A staff report going up for debate next week looks at the feasibility of pushing down speed limits to 30 from the default of 50 km/h on streets without a centre line in residential areas.
It points to successes in other cities that have seen crashes and pedestrian injuries and deaths decline.
However, Vancouver Coun. Lucy Maloney wants even more done, saying she will table a motion next week that would overhaul the city’s Moving Towards Zero Safety Action Plan.
The road safety program has been in place since 2016, which is meant to reduce motor vehicle injuries and deaths.
Maloney’s motion, entitled Developing a Vision Zero Road Safety Policy and Action Plan, envisions “shifting the city’s existing approach to road safety by taking evidence-based action to achieve its target of zero motor vehicle deaths and serious injuries.”
The OneCity Vancouver councillor says it is time for an evidence-based approach.
“Road violence injures thousands of people every year, and for the last decade, it has claimed at least 10 lives annually,” said Maloney. “I reject the idea that this is inevitable or acceptable. Zero deaths and injuries on our streets is an ambitious goal, and it is a goal we can achieve.”
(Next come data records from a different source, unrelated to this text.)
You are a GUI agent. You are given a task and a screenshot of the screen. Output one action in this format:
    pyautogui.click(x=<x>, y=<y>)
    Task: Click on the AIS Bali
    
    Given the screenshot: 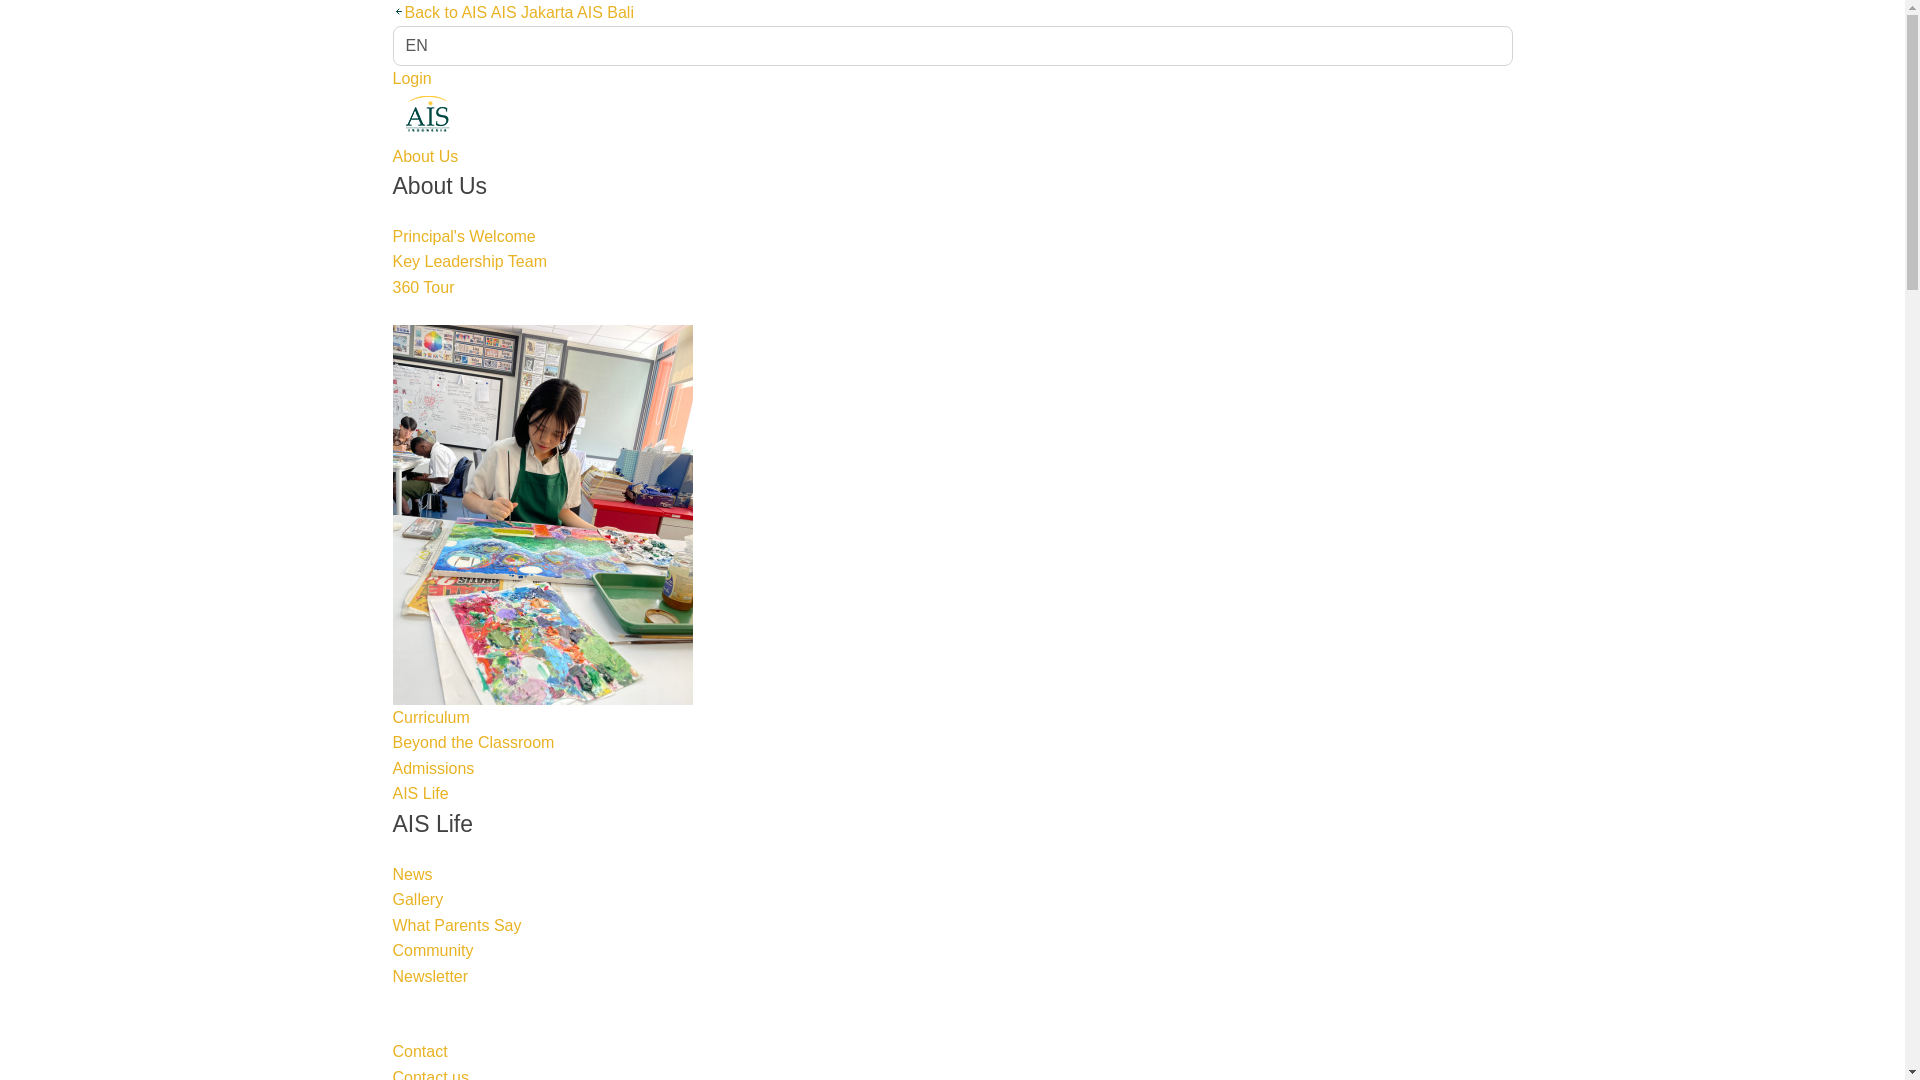 What is the action you would take?
    pyautogui.click(x=605, y=12)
“We know what works to make our roads safe for everyone who uses them. We just need to do it.”
Maloney wants city staff to take a “ruthless and evidence-based lens” to existing road safety interventions.
“If an investment in road safety is not proven to result in measurable safety outcomes, it ought to be eliminated, and its resources ought to be redirected to interventions that do improve safety,” she said.
In practice, she argues, this means moving away from ineffective interventions, like campaigns that try to convince pedestrians to wear high-visibility gear, and toward more effective interventions that address dangerous driver behaviour.
“We need to look at what really works, what has been proven to work, and not concentrate on things that every parent teaches their kids from the minute they can understand — to be careful crossing the road,” she told 1130 NewsRadio.
She would rather see resources go toward measures such as road redesigns, speed reductions, and improving visibility at intersections.
Maloney’s motion and the staff report on speed limits both go before city council on July 9.